05-05-2024, 02:50 PM
(05-05-2024, 02:31 PM)AaronTV Wrote: Some of the criticism aimed at Laura K here is rather silly and over the top, in line with much of the commentary around her.
In terms of speculation, every broadcaster was guilty of this and it helped to fill a nice gap for media outlets between results on Friday night and Saturday afternoon when everything became a little dead.
If there are rumours/speculation of a particular angle, that should be reported sensibly - with a strong caveat that it is a rumour. It is how the basis of most reporting works - you cannot praise the method when it gets you scoops early, but lambast it the handful of times it is incorrect. The suggestions that outlets should not report informed ‘speculation’ is ridiculous - the news business is a competition and always has been.
As for speculating before any votes have been counted, it’s clear that those commenting here have no understanding whatsoever of the verification process and how this is used at counting centres to give an early indication. I would recommend reading up on this before being quite so confident in your criticisms…
Verification-led prediction is difficult on a London-wide scale with a million+ votes. Much easier on a constituency level at GEs. There's big health and safety warning that needs to be given whenever it's used. Even on a constituency-based level, they are incredibly diverse in London. Barnet and Camden for instance where Kate Ferguson from the Sun claimed Hall was ahead -- highly suspect, if she was stating it in good faith, that she was getting the idea from ballot boxes opened from Barnet rather than Camden.

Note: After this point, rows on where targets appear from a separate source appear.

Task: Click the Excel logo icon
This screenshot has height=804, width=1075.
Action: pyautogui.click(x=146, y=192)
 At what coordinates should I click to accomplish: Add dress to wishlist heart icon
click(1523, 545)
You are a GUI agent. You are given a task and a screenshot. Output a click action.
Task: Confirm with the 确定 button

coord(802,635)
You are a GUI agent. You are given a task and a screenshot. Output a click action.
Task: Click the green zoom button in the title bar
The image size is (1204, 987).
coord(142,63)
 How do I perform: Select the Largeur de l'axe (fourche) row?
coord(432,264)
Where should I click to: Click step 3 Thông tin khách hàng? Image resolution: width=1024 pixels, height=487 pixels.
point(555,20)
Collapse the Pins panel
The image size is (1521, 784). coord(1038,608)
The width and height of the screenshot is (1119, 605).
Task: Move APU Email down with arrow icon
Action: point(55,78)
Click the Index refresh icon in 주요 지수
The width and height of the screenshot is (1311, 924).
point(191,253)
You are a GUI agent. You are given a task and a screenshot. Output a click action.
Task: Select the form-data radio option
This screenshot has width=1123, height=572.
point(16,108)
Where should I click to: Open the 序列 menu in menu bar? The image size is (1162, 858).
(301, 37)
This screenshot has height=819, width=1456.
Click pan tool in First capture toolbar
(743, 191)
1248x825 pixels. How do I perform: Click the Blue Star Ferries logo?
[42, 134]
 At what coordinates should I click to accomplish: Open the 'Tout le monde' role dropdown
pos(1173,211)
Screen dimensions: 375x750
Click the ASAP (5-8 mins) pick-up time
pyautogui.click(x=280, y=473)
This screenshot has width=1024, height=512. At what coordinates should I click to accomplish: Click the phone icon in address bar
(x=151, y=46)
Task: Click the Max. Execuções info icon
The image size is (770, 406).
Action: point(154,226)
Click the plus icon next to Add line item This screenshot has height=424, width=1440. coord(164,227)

There's also a difference between reporting it as 'Labour and Tory sources claim that the race is tighter than the polls show' and reporting it as fact. Just as well, when Labour sources claimed before the BBC, Sky and other outlets made their own projections that Labour had won London, it was reported that it was Labour sources that indicated that rather than reporting it as fact. So it can be done, and most of the time it is done with that little caveat.